▶ **THE TASK**: Return the data given below exactly as it appears.

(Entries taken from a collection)
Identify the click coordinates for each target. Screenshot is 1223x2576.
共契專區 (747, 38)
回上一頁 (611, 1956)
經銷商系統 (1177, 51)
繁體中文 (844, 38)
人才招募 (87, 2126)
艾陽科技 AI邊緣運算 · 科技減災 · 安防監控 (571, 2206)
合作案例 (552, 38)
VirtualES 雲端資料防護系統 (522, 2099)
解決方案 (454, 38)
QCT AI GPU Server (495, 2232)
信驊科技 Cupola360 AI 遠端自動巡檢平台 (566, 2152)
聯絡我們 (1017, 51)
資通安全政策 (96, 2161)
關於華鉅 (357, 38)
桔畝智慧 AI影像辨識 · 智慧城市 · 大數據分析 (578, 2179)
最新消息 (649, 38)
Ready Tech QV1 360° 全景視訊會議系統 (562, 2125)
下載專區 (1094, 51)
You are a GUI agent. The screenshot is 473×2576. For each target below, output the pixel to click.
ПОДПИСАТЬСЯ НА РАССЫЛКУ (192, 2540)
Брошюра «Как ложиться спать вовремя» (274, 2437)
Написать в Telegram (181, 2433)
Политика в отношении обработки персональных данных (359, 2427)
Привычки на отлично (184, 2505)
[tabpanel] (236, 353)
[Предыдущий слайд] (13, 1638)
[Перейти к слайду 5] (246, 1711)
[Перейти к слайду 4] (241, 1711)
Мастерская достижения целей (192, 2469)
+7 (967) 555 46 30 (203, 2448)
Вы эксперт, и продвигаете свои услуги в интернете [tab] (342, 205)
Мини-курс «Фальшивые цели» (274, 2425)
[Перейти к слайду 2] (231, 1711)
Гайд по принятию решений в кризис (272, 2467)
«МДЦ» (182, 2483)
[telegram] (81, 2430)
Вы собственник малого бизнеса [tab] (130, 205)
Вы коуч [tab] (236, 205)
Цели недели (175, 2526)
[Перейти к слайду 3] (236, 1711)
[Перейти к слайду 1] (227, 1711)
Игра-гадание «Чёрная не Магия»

▶ **EXPECTED ANSWER**:
Identify the click coordinates for each target. Screenshot is 1223x2576.
共契專區 (747, 38)
回上一頁 (611, 1956)
經銷商系統 (1177, 51)
繁體中文 (844, 38)
人才招募 (87, 2126)
艾陽科技 AI邊緣運算 · 科技減災 · 安防監控 (571, 2206)
合作案例 (552, 38)
VirtualES 雲端資料防護系統 (522, 2099)
解決方案 (454, 38)
QCT AI GPU Server (495, 2232)
信驊科技 Cupola360 AI 遠端自動巡檢平台 (566, 2152)
聯絡我們 (1017, 51)
資通安全政策 (96, 2161)
關於華鉅 (357, 38)
桔畝智慧 AI影像辨識 · 智慧城市 · 大數據分析 (578, 2179)
最新消息 (649, 38)
Ready Tech QV1 360° 全景視訊會議系統 (562, 2125)
下載專區 (1094, 51)
You are a GUI agent. The screenshot is 473×2576. For each target below, output the pixel to click.
ПОДПИСАТЬСЯ НА РАССЫЛКУ (192, 2540)
Брошюра «Как ложиться спать вовремя» (274, 2437)
Написать в Telegram (181, 2433)
Политика в отношении обработки персональных данных (359, 2427)
Привычки на отлично (184, 2505)
[tabpanel] (236, 353)
[Предыдущий слайд] (13, 1638)
[Перейти к слайду 5] (246, 1711)
[Перейти к слайду 4] (241, 1711)
Мастерская достижения целей (192, 2469)
+7 (967) 555 46 30 (203, 2448)
Вы эксперт, и продвигаете свои услуги в интернете [tab] (342, 205)
Мини-курс «Фальшивые цели» (274, 2425)
[Перейти к слайду 2] (231, 1711)
Гайд по принятию решений в кризис (272, 2467)
«МДЦ» (182, 2483)
[telegram] (81, 2430)
Вы собственник малого бизнеса [tab] (130, 205)
Вы коуч [tab] (236, 205)
Цели недели (175, 2526)
[Перейти к слайду 3] (236, 1711)
[Перейти к слайду 1] (227, 1711)
Игра-гадание «Чёрная не Магия»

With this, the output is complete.